Stated exercise: Could you reproduce, word for word, the stretch of the material below from its start through the line containing "pos(264,305)"?

----

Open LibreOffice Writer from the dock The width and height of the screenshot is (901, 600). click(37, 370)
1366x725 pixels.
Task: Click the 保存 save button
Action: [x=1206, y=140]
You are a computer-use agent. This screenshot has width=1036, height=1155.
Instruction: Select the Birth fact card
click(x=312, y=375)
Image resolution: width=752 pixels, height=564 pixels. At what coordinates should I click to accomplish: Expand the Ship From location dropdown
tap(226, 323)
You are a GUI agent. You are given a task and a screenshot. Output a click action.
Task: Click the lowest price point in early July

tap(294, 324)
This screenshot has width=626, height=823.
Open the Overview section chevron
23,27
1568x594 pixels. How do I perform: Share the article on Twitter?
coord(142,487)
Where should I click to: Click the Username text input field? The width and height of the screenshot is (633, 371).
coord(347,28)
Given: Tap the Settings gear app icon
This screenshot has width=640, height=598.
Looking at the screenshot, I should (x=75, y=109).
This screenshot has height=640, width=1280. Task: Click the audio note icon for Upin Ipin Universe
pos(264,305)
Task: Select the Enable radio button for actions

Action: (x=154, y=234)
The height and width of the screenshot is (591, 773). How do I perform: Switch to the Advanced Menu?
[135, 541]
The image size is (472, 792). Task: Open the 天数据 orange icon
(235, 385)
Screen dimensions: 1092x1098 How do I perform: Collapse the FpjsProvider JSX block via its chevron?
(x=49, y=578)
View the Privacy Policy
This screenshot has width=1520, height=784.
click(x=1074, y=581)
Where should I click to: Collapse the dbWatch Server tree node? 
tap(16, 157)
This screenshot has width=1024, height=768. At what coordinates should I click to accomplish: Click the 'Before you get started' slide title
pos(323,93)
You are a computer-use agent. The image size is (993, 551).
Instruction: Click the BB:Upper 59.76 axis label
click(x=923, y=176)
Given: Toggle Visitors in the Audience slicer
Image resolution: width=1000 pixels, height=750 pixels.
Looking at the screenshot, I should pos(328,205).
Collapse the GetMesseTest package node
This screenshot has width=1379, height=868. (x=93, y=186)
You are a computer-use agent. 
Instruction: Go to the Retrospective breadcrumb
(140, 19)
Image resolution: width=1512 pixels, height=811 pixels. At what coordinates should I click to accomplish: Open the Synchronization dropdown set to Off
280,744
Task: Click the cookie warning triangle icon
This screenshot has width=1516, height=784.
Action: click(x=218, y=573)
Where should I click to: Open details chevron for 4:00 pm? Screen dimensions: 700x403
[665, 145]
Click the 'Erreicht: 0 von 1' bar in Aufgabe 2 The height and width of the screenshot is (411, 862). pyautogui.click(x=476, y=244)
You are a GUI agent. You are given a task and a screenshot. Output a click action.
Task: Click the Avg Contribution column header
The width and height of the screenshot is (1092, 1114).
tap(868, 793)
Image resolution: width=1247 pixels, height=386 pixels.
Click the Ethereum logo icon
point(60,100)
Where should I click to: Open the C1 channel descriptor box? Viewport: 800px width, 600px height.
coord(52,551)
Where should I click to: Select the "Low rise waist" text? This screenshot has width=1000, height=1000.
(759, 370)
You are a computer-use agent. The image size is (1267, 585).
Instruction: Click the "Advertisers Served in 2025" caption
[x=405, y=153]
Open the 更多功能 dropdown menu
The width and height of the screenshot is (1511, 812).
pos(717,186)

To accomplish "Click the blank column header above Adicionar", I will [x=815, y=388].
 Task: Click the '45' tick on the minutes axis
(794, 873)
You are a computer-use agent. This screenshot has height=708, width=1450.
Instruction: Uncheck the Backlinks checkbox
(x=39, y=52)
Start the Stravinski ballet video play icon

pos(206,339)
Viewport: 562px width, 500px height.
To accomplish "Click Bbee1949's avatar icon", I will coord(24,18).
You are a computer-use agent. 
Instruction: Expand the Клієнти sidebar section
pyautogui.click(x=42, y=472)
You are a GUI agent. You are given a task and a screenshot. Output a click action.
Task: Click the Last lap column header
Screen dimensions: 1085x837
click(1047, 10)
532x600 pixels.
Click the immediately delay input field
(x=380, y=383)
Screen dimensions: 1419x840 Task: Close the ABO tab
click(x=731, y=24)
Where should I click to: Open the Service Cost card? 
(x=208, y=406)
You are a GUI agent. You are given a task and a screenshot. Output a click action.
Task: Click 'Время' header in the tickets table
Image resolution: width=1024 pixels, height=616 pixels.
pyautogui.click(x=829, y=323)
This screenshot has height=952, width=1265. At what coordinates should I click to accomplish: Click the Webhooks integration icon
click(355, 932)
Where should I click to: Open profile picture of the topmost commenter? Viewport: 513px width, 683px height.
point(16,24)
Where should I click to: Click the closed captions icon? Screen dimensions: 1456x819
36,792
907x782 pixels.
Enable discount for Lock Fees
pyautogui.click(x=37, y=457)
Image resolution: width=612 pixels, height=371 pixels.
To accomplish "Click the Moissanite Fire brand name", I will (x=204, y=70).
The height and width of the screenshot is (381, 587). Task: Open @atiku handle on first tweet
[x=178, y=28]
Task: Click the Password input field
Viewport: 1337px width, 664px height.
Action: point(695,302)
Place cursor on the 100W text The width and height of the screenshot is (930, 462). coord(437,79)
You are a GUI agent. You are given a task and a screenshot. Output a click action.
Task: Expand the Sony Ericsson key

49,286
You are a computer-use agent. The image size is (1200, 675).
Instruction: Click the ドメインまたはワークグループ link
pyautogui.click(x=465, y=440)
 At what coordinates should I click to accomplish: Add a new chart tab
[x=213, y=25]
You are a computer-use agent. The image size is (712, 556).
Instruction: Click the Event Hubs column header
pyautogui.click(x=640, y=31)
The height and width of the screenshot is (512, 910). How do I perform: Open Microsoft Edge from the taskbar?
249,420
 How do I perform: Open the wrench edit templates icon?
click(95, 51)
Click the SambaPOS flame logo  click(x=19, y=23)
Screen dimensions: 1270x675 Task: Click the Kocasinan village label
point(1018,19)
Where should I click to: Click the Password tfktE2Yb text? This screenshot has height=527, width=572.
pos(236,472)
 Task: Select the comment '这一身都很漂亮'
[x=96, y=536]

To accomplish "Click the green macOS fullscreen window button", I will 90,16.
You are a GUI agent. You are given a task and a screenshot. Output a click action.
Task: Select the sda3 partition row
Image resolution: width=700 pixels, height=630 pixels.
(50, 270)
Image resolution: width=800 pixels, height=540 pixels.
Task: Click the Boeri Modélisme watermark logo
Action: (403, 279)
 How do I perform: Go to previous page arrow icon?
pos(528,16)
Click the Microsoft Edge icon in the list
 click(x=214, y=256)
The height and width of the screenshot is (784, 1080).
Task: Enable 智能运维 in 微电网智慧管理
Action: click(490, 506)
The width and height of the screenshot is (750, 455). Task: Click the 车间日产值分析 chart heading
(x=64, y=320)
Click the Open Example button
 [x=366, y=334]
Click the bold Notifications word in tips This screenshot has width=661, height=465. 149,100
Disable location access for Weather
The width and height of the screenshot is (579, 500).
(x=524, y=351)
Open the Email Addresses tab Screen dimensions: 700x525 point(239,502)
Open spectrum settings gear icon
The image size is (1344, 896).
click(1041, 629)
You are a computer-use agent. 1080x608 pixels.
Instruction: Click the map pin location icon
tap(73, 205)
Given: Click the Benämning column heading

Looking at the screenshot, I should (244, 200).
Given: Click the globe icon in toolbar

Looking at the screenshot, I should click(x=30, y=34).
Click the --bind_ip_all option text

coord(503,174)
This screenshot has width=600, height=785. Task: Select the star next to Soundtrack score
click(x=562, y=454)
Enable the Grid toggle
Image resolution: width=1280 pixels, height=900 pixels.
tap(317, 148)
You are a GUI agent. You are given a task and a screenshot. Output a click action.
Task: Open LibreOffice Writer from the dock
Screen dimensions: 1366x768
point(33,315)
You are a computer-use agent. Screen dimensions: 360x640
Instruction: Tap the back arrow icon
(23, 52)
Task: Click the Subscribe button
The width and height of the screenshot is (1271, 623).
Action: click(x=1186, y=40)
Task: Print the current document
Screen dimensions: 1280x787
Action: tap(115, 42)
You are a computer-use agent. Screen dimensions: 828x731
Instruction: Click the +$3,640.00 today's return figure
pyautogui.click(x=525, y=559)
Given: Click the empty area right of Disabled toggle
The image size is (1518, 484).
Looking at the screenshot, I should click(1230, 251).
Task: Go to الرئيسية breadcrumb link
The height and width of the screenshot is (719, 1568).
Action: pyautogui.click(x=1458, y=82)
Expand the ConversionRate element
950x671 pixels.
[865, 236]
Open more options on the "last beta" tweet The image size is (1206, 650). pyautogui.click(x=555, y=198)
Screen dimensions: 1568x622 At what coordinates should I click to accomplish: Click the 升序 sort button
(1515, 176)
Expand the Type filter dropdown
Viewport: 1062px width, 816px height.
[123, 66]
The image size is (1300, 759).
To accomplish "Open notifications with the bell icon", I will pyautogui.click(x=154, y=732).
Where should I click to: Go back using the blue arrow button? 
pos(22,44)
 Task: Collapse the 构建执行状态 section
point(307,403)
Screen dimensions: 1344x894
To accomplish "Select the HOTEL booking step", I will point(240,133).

----

Response:
Open LibreOffice Writer from the dock The width and height of the screenshot is (901, 600). click(37, 370)
1366x725 pixels.
Task: Click the 保存 save button
Action: [x=1206, y=140]
You are a computer-use agent. This screenshot has width=1036, height=1155.
Instruction: Select the Birth fact card
click(x=312, y=375)
Image resolution: width=752 pixels, height=564 pixels. At what coordinates should I click to accomplish: Expand the Ship From location dropdown
tap(226, 323)
You are a GUI agent. You are given a task and a screenshot. Output a click action.
Task: Click the lowest price point in early July

tap(294, 324)
This screenshot has width=626, height=823.
Open the Overview section chevron
23,27
1568x594 pixels. How do I perform: Share the article on Twitter?
coord(142,487)
Where should I click to: Click the Username text input field? The width and height of the screenshot is (633, 371).
coord(347,28)
Given: Tap the Settings gear app icon
This screenshot has width=640, height=598.
Looking at the screenshot, I should (x=75, y=109).
This screenshot has height=640, width=1280. Task: Click the audio note icon for Upin Ipin Universe
pos(264,305)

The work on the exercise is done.